◆ **Problem description**: All lines in the entries below that hold "pixels" make up the answer.

***** Data shown

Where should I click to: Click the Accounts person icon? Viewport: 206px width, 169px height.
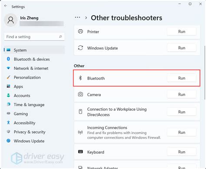tap(9, 95)
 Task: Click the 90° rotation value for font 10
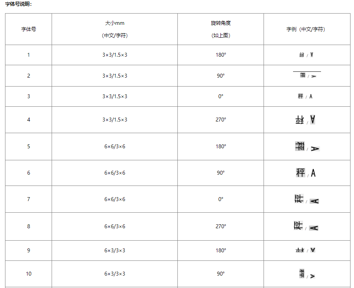point(220,274)
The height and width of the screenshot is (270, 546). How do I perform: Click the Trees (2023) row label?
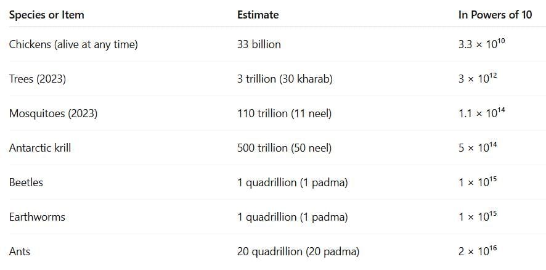click(x=37, y=79)
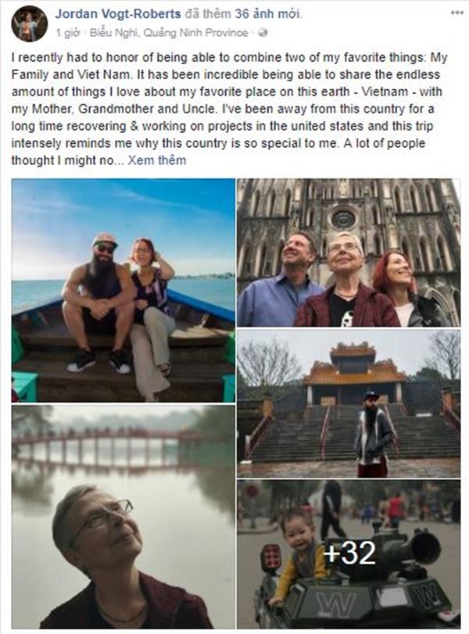View the boat photo with bearded man

(124, 290)

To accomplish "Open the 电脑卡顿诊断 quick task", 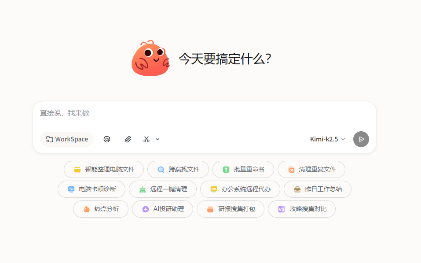I will point(91,189).
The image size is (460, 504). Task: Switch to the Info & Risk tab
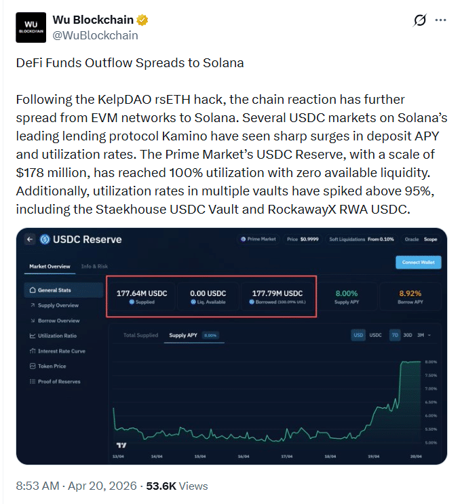(94, 267)
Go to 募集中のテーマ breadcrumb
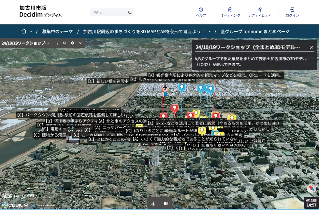The width and height of the screenshot is (319, 210). (x=57, y=32)
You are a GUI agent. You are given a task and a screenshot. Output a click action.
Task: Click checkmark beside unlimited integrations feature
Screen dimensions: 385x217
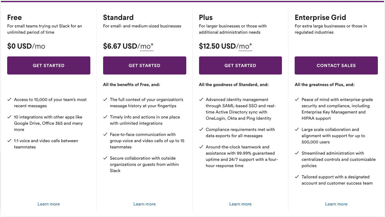(105, 117)
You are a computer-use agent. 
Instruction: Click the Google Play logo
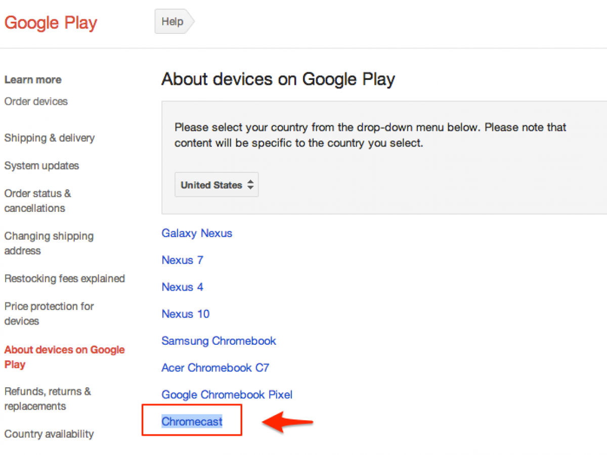coord(51,23)
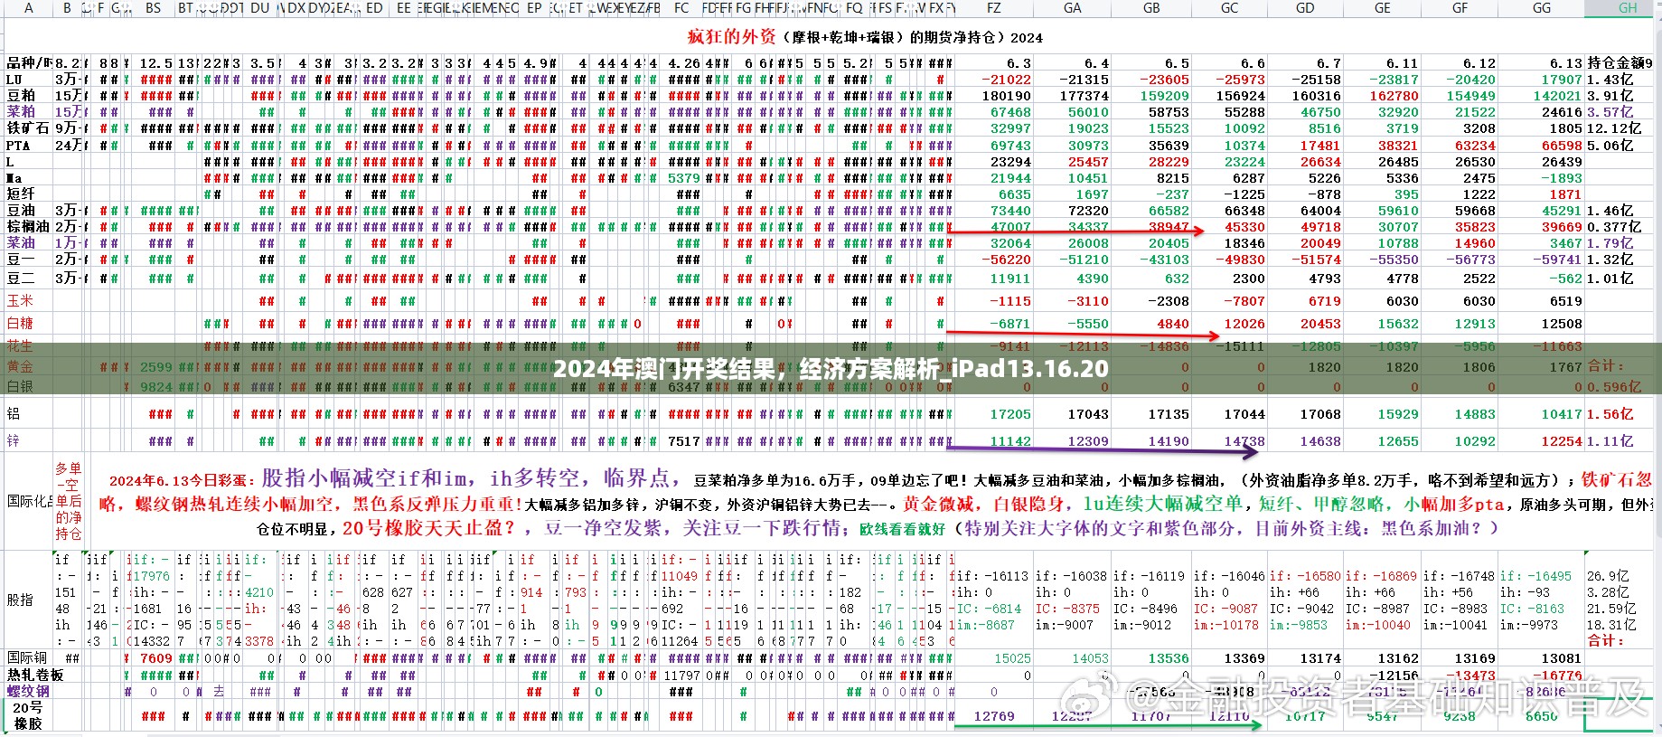
Task: Select the FZ column header
Action: [993, 8]
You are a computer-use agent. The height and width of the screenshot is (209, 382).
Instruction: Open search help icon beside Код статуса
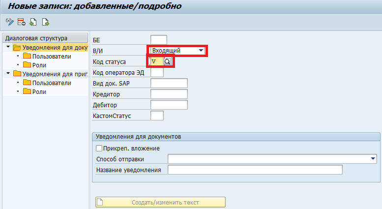coord(168,61)
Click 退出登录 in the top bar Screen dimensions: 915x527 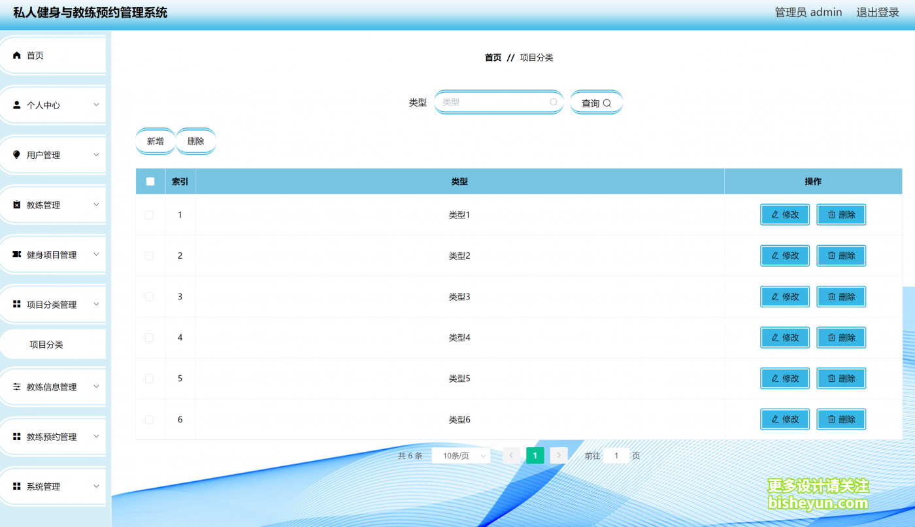(877, 12)
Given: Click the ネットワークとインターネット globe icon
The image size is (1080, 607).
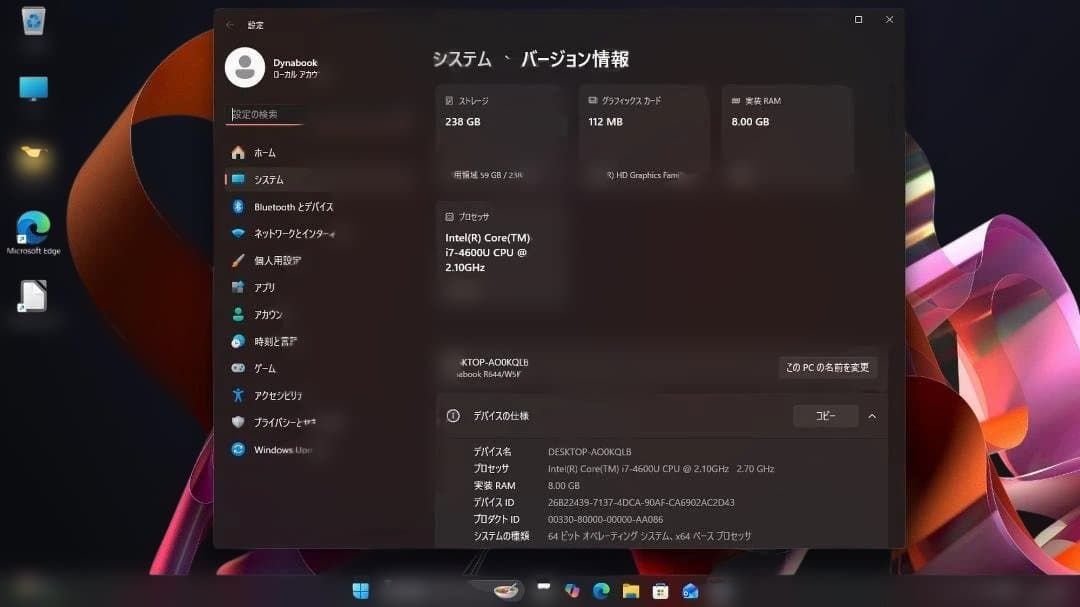Looking at the screenshot, I should pos(240,233).
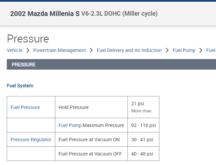Open the Fuel Pressure table link
This screenshot has height=165, width=216.
[x=25, y=107]
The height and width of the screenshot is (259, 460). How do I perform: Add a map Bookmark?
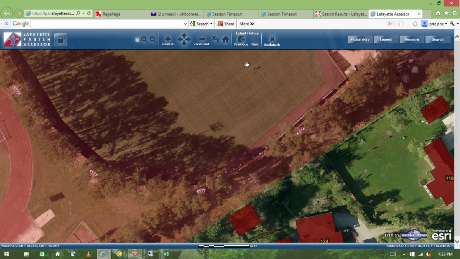pos(272,40)
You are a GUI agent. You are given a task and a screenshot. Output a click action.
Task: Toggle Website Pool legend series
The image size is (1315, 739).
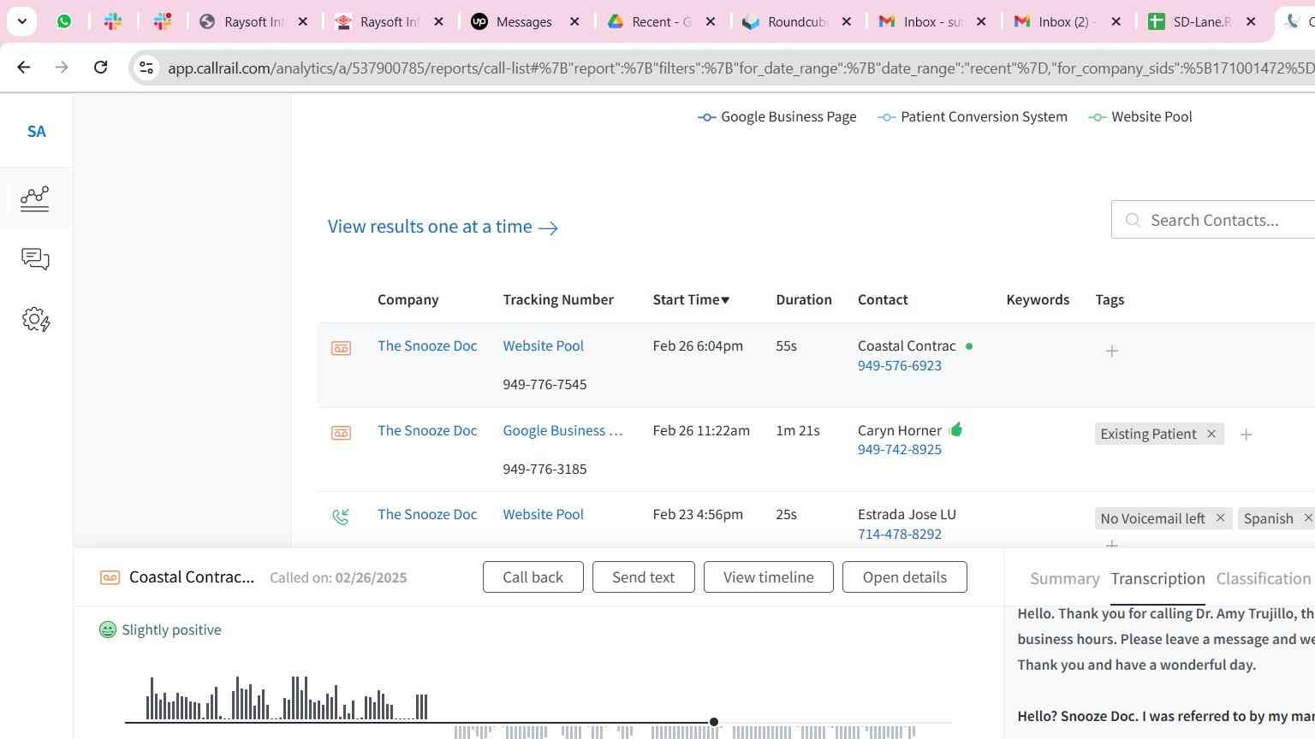pyautogui.click(x=1140, y=117)
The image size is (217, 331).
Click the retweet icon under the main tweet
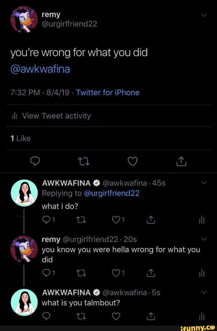point(84,161)
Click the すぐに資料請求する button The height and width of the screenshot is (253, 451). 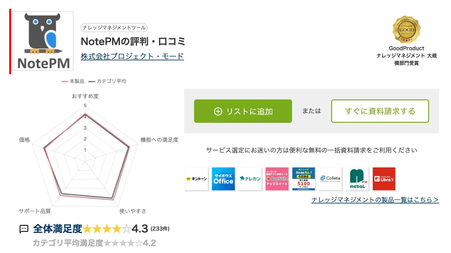[380, 111]
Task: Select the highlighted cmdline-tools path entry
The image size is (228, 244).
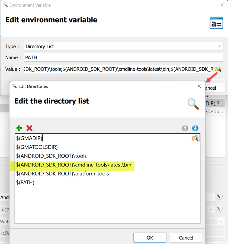Action: click(73, 165)
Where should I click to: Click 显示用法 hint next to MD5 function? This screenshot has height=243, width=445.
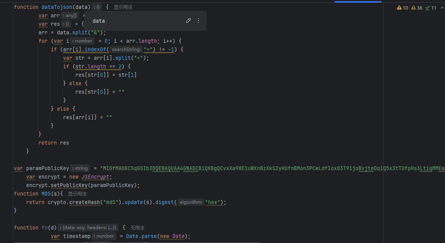70,193
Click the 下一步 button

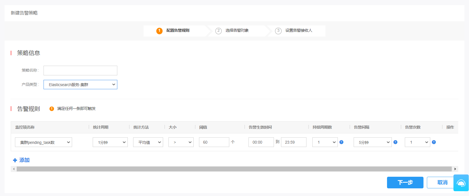(x=405, y=183)
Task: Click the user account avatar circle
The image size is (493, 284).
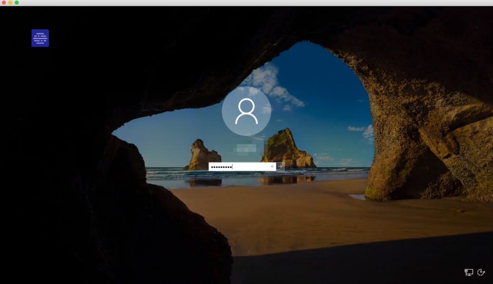Action: point(246,111)
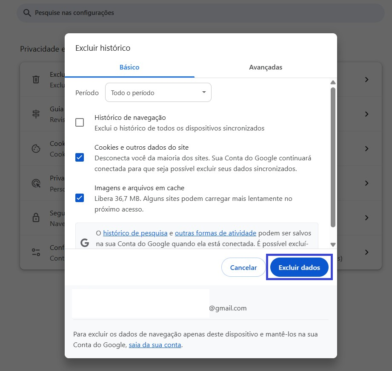
Task: Click the magnifier icon in settings search
Action: [27, 13]
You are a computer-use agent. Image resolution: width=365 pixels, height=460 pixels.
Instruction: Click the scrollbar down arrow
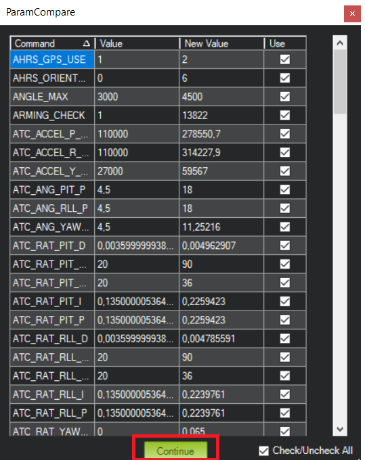pyautogui.click(x=340, y=429)
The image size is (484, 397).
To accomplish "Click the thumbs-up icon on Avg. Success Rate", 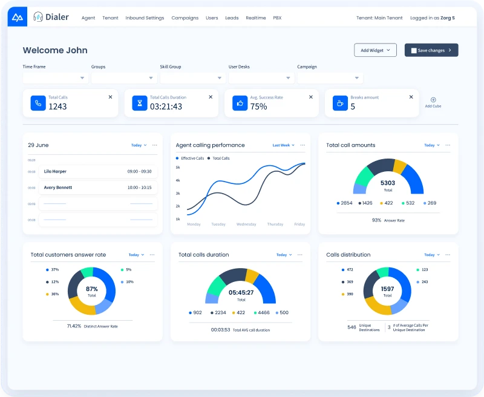I will tap(240, 103).
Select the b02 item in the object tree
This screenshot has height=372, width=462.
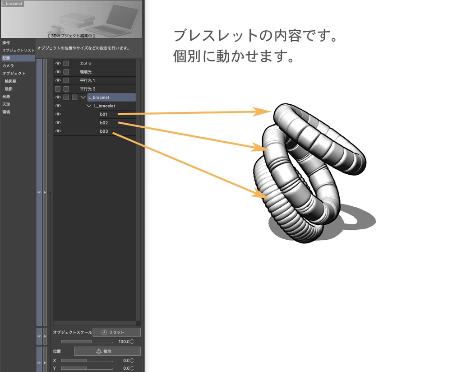coord(104,122)
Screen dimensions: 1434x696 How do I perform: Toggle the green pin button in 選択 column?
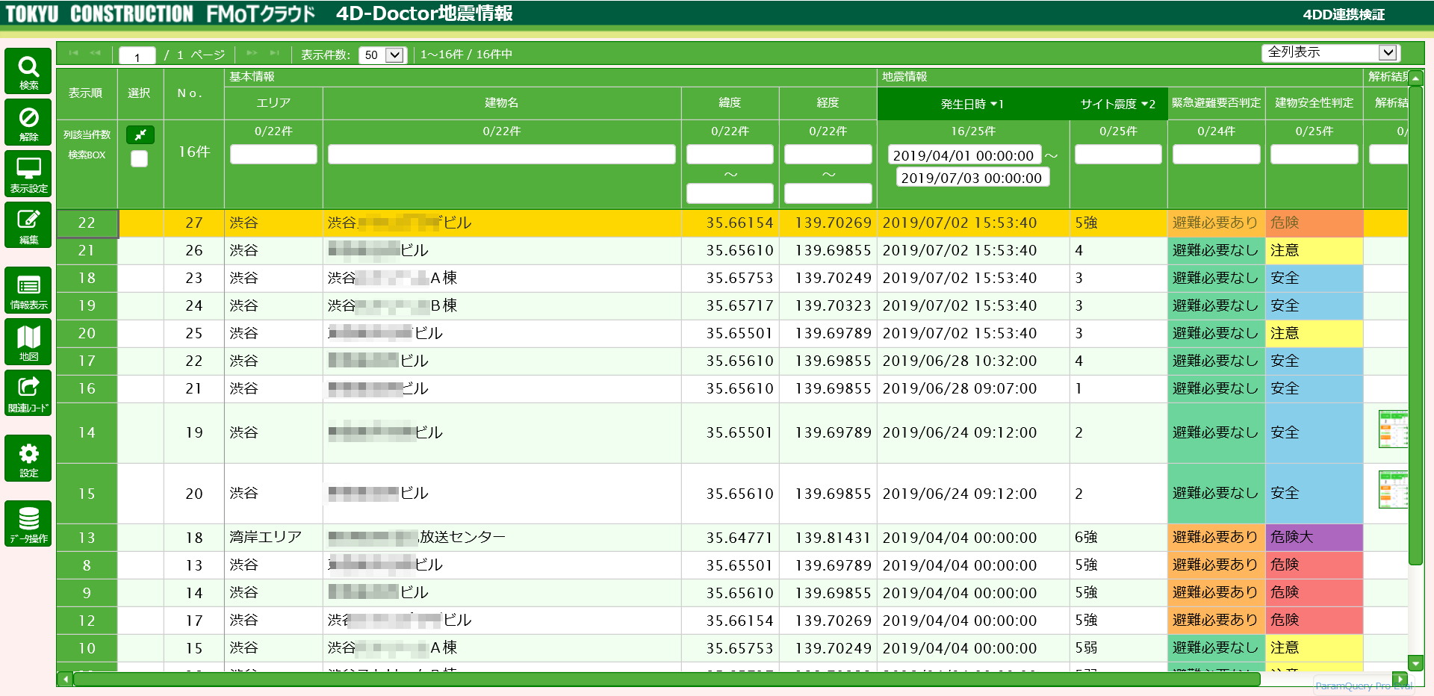pyautogui.click(x=140, y=134)
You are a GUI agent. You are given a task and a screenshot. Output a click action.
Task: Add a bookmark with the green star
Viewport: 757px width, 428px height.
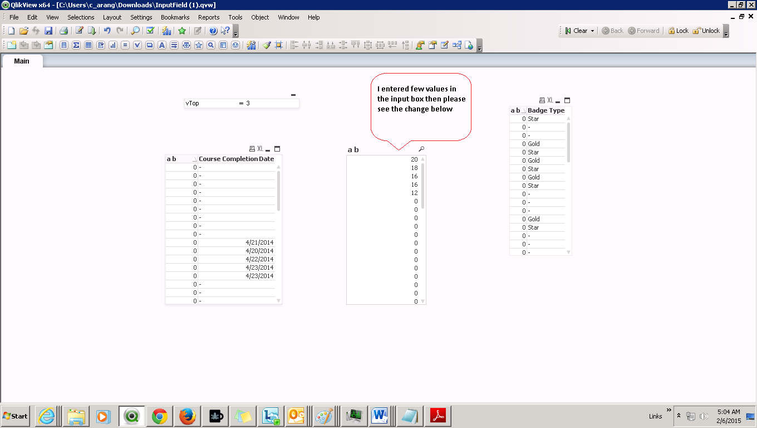click(x=182, y=31)
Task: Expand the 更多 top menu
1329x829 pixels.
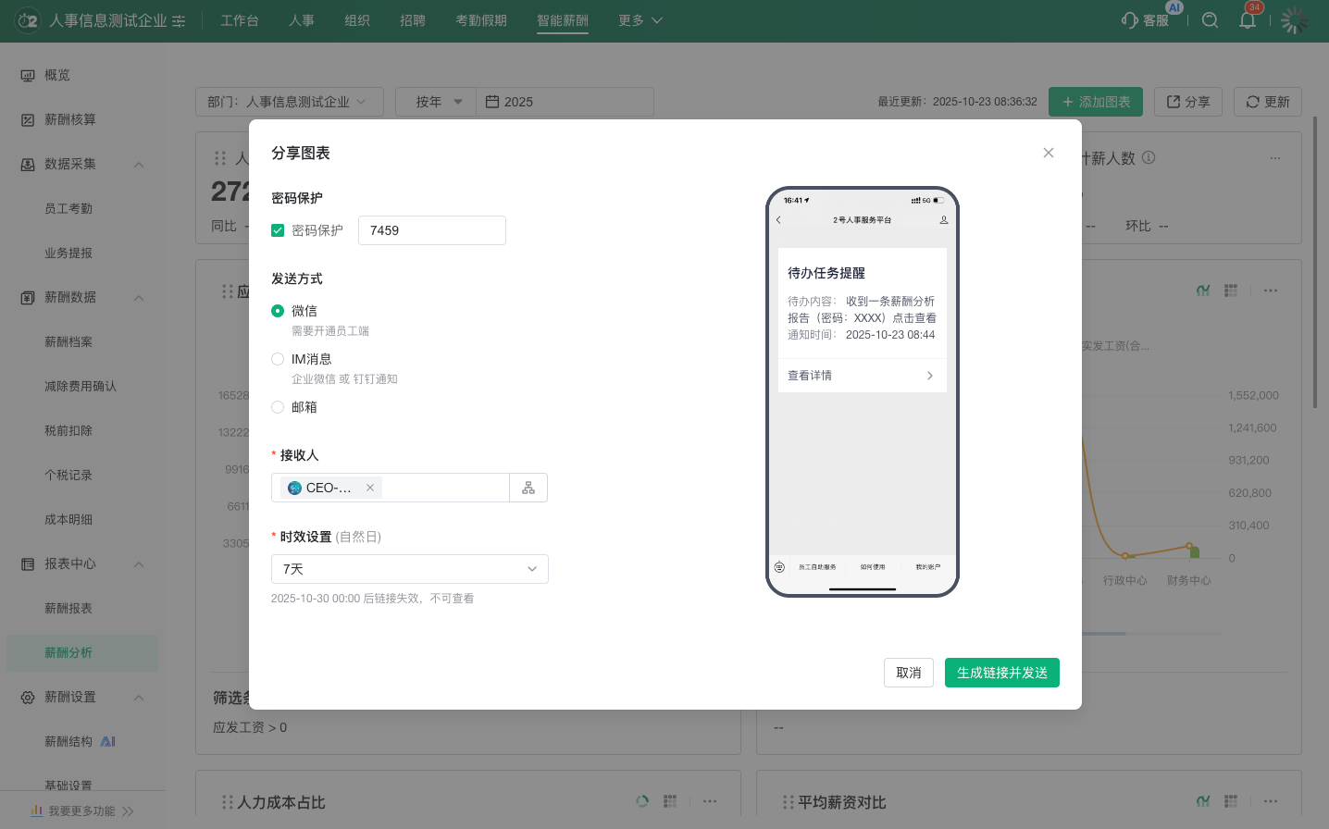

**********

◆ **Result of this task**:
You are a computer-use agent. Image resolution: width=365 pixels, height=460 pixels.
1329x829 pixels.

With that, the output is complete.